The record shows that some county auditors did violate the law. The legalizing act demonstrates that the legislature knew that some violations had occurred. The record shows that some county auditors obeyed the law. The only presumption we can indulge in is that the legislature assumed the facts to be as they were, some county auditors violated the law while others obeyed it. The legalizing act, therefore, must be given the effect which the facts show it produced.
As a result, there is a plan of taxation which is unequal and nonuniform. Such inequality and nonuniformity cannot be justified upon any theory heretofore established by this court. Suppose said chapter 250 had specified by name the counties in which the auditor violated section 7164 and had provided that, as to such named counties, section 7164 should not apply for the years 1934, 1935, 1936 and 1937, but, as to all other counties, section 7164 should be valid and binding for those years. Could anyone contend that such a plan of taxation would be of uniform operation throughout the state? But the legislature cannot do indirectly that which it cannot do directly.

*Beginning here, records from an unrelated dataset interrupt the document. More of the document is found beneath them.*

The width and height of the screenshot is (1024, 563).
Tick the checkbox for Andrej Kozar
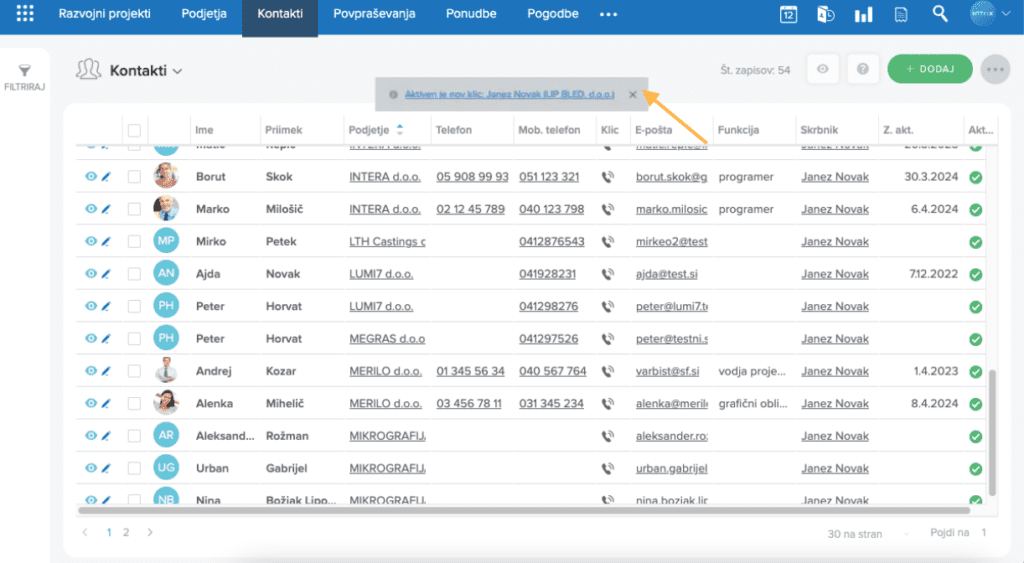[134, 371]
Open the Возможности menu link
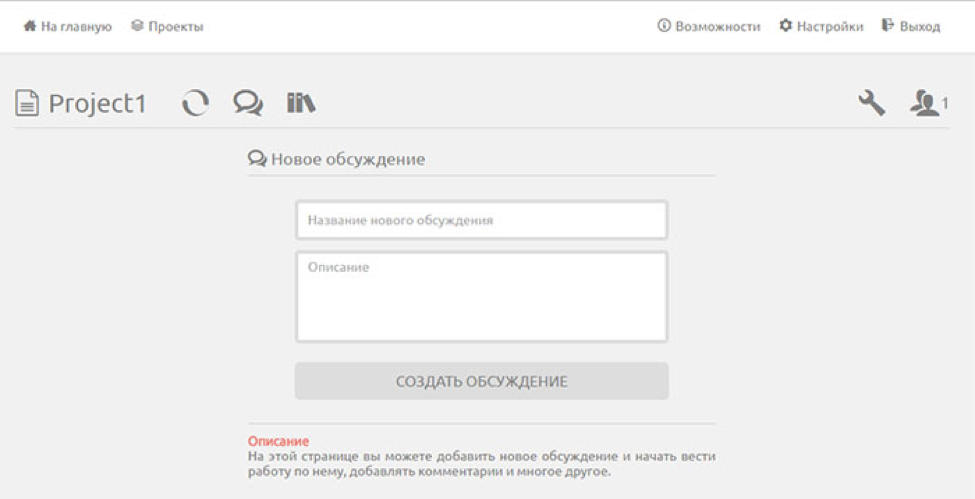Image resolution: width=975 pixels, height=499 pixels. pos(718,27)

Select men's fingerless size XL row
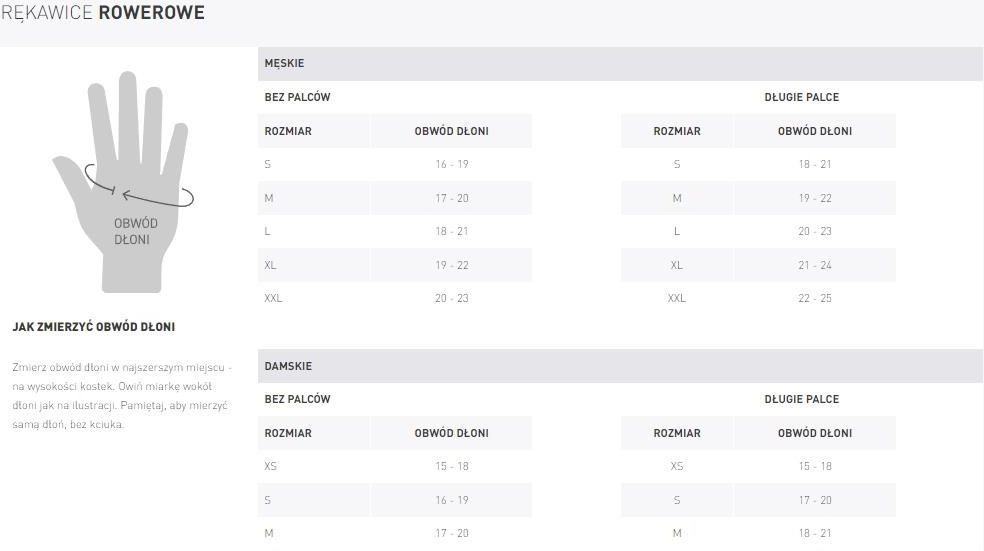point(395,265)
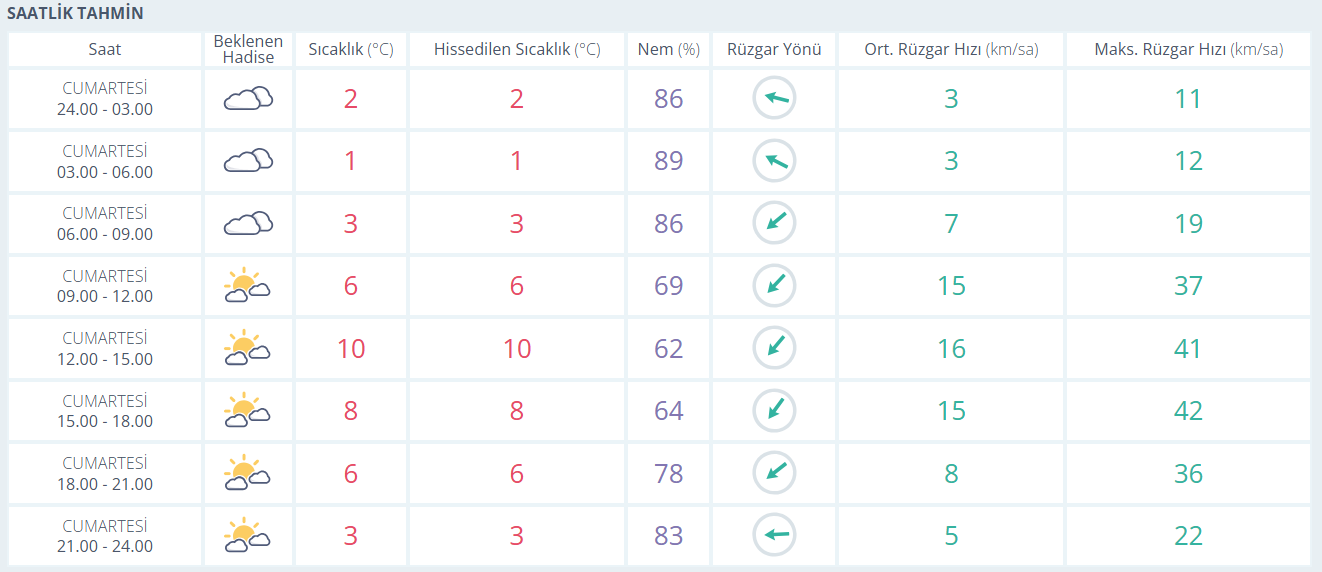The height and width of the screenshot is (572, 1322).
Task: Click the SAATLİK TAHMİN section title
Action: click(x=75, y=14)
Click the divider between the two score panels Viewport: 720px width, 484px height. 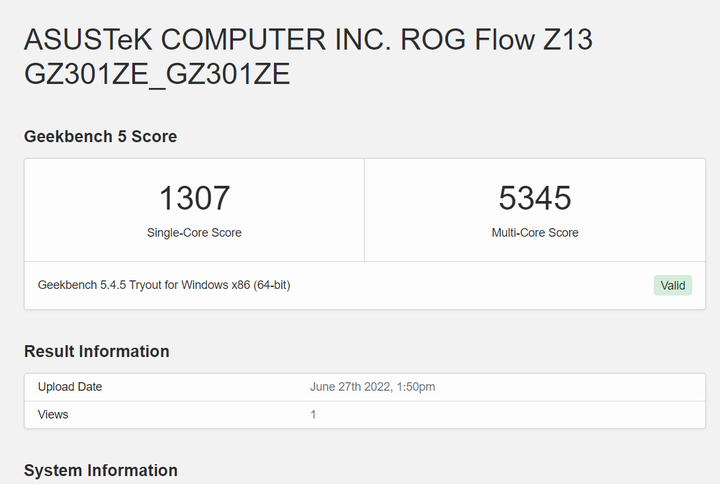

The situation herein differs from that presented in the Soper, Streepy and Rosenbaum cases. In those three cases, the legalizing act applied to all counties where the taxes were levied. The plan of taxation was of uniform operation throughout the state. Here taxes were levied in every county of the state. The legalizing act seeks to establish one law for some counties and a different law for other counties. If such an unequal and nonuniform plan of taxation is to be sustained, many foreboding evils might result. They are the very type of evils which the constitution seeks to prevent. The constitution is the supreme *Page 272 law of the land. Where legislation fails to conform to the limitations therein fixed, it is our duty to declare such legislation void. By so doing, the constitution is supported, maintained and preserved as the supreme law of the land.
I think the decree is right. I would affirm.
I am authorized to state that Justices Stiger and Wennerstrum join in this dissent.